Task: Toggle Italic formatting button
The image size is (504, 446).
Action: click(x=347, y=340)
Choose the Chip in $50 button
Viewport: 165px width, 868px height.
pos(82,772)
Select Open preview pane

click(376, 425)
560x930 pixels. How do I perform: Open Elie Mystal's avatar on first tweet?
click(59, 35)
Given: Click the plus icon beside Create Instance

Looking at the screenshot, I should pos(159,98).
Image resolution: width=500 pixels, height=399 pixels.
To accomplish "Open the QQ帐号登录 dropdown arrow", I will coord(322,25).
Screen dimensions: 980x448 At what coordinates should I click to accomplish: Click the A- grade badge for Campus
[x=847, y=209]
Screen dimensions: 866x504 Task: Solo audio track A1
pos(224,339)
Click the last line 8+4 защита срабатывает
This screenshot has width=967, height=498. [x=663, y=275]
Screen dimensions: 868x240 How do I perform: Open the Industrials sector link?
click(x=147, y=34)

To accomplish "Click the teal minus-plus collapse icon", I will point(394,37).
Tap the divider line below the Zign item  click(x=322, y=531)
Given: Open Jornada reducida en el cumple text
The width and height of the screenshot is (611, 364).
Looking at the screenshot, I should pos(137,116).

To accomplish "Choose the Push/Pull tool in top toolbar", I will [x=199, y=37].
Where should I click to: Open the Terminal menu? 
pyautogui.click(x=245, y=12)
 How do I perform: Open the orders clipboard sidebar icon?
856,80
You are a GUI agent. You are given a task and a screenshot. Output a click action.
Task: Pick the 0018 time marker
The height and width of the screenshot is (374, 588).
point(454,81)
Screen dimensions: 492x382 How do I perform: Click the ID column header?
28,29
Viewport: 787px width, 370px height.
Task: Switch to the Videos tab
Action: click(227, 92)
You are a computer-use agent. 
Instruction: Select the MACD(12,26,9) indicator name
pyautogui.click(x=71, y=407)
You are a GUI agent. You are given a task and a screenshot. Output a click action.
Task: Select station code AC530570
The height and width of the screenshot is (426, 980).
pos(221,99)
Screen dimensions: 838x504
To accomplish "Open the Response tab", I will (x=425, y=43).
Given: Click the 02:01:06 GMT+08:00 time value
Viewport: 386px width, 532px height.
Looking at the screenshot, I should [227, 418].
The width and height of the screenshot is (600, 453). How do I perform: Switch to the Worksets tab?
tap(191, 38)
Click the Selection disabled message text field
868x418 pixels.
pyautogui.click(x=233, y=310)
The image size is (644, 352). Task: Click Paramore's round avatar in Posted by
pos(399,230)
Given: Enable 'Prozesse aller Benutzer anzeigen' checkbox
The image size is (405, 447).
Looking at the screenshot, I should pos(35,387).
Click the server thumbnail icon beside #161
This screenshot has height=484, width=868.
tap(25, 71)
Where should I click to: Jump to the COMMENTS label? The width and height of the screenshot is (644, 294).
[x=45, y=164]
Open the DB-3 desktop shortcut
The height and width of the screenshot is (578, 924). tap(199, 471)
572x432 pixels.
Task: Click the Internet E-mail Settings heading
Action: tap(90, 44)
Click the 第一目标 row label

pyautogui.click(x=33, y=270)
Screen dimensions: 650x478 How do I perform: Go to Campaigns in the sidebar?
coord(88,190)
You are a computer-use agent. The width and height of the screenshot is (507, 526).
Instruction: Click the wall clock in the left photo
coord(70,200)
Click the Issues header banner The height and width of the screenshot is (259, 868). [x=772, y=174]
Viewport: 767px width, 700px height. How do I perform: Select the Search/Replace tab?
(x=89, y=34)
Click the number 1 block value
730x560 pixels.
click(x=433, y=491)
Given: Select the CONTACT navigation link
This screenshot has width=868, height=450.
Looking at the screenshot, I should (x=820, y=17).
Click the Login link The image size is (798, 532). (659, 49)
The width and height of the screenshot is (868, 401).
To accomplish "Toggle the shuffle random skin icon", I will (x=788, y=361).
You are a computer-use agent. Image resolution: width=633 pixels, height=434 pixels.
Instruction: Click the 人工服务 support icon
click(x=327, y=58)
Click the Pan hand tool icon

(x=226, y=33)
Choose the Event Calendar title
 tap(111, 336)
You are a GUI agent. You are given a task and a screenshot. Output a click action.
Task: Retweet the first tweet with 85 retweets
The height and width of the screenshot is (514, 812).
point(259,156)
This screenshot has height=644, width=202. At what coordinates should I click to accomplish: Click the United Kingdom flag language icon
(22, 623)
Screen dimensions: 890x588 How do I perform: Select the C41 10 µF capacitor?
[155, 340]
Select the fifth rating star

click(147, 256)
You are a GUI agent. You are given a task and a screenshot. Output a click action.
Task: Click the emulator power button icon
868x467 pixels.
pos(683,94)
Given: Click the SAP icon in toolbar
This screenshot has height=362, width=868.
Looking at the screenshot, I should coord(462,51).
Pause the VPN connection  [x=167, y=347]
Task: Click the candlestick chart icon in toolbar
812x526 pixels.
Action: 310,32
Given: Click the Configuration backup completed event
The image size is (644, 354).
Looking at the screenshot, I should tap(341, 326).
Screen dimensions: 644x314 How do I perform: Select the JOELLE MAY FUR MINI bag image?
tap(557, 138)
------------------------
§ YOUR OBJECTIVE:
Exact copies of all the records are to be printed.

§ OUTPUT OF THE EXERCISE:
Task: Toggle Italic formatting button
The image size is (504, 446).
Action: click(x=347, y=340)
Choose the Chip in $50 button
Viewport: 165px width, 868px height.
pos(82,772)
Select Open preview pane

click(376, 425)
560x930 pixels. How do I perform: Open Elie Mystal's avatar on first tweet?
click(59, 35)
Given: Click the plus icon beside Create Instance

Looking at the screenshot, I should pos(159,98).
Image resolution: width=500 pixels, height=399 pixels.
To accomplish "Open the QQ帐号登录 dropdown arrow", I will coord(322,25).
Screen dimensions: 980x448 At what coordinates should I click to accomplish: Click the A- grade badge for Campus
[x=847, y=209]
Screen dimensions: 866x504 Task: Solo audio track A1
pos(224,339)
Click the last line 8+4 защита срабатывает
This screenshot has width=967, height=498. [x=663, y=275]
Screen dimensions: 868x240 How do I perform: Open the Industrials sector link?
click(x=147, y=34)

To accomplish "Click the teal minus-plus collapse icon", I will point(394,37).
Tap the divider line below the Zign item  click(x=322, y=531)
Given: Open Jornada reducida en el cumple text
The width and height of the screenshot is (611, 364).
Looking at the screenshot, I should pos(137,116).

To accomplish "Choose the Push/Pull tool in top toolbar", I will [x=199, y=37].
Where should I click to: Open the Terminal menu? 
pyautogui.click(x=245, y=12)
 How do I perform: Open the orders clipboard sidebar icon?
856,80
You are a GUI agent. You are given a task and a screenshot. Output a click action.
Task: Pick the 0018 time marker
The height and width of the screenshot is (374, 588).
point(454,81)
Screen dimensions: 492x382 How do I perform: Click the ID column header?
28,29
Viewport: 787px width, 370px height.
Task: Switch to the Videos tab
Action: click(227, 92)
You are a computer-use agent. 
Instruction: Select the MACD(12,26,9) indicator name
pyautogui.click(x=71, y=407)
You are a GUI agent. You are given a task and a screenshot. Output a click action.
Task: Select station code AC530570
The height and width of the screenshot is (426, 980).
pos(221,99)
Screen dimensions: 838x504
To accomplish "Open the Response tab", I will (x=425, y=43).
Given: Click the 02:01:06 GMT+08:00 time value
Viewport: 386px width, 532px height.
Looking at the screenshot, I should [227, 418].
The width and height of the screenshot is (600, 453). How do I perform: Switch to the Worksets tab?
tap(191, 38)
Click the Selection disabled message text field
868x418 pixels.
pyautogui.click(x=233, y=310)
The image size is (644, 352). Task: Click Paramore's round avatar in Posted by
pos(399,230)
Given: Enable 'Prozesse aller Benutzer anzeigen' checkbox
The image size is (405, 447).
Looking at the screenshot, I should pos(35,387).
Click the server thumbnail icon beside #161
This screenshot has height=484, width=868.
tap(25, 71)
Where should I click to: Jump to the COMMENTS label? The width and height of the screenshot is (644, 294).
[x=45, y=164]
Open the DB-3 desktop shortcut
The height and width of the screenshot is (578, 924). tap(199, 471)
572x432 pixels.
Task: Click the Internet E-mail Settings heading
Action: tap(90, 44)
Click the 第一目标 row label

pyautogui.click(x=33, y=270)
Screen dimensions: 650x478 How do I perform: Go to Campaigns in the sidebar?
coord(88,190)
You are a computer-use agent. The width and height of the screenshot is (507, 526).
Instruction: Click the wall clock in the left photo
coord(70,200)
Click the Issues header banner The height and width of the screenshot is (259, 868). [x=772, y=174]
Viewport: 767px width, 700px height. How do I perform: Select the Search/Replace tab?
(x=89, y=34)
Click the number 1 block value
730x560 pixels.
click(x=433, y=491)
Given: Select the CONTACT navigation link
This screenshot has width=868, height=450.
Looking at the screenshot, I should (x=820, y=17).
Click the Login link The image size is (798, 532). (659, 49)
The width and height of the screenshot is (868, 401).
To accomplish "Toggle the shuffle random skin icon", I will (x=788, y=361).
You are a computer-use agent. Image resolution: width=633 pixels, height=434 pixels.
Instruction: Click the 人工服务 support icon
click(x=327, y=58)
Click the Pan hand tool icon

(x=226, y=33)
Choose the Event Calendar title
 tap(111, 336)
You are a GUI agent. You are given a task and a screenshot. Output a click action.
Task: Retweet the first tweet with 85 retweets
The height and width of the screenshot is (514, 812).
point(259,156)
This screenshot has height=644, width=202. At what coordinates should I click to accomplish: Click the United Kingdom flag language icon
(22, 623)
Screen dimensions: 890x588 How do I perform: Select the C41 10 µF capacitor?
[155, 340]
Select the fifth rating star

click(147, 256)
You are a GUI agent. You are given a task and a screenshot. Output a click action.
Task: Click the emulator power button icon
868x467 pixels.
pos(683,94)
Given: Click the SAP icon in toolbar
This screenshot has height=362, width=868.
Looking at the screenshot, I should coord(462,51).
Pause the VPN connection  [x=167, y=347]
Task: Click the candlestick chart icon in toolbar
812x526 pixels.
Action: 310,32
Given: Click the Configuration backup completed event
The image size is (644, 354).
Looking at the screenshot, I should tap(341, 326).
Screen dimensions: 644x314 How do I perform: Select the JOELLE MAY FUR MINI bag image?
tap(557, 138)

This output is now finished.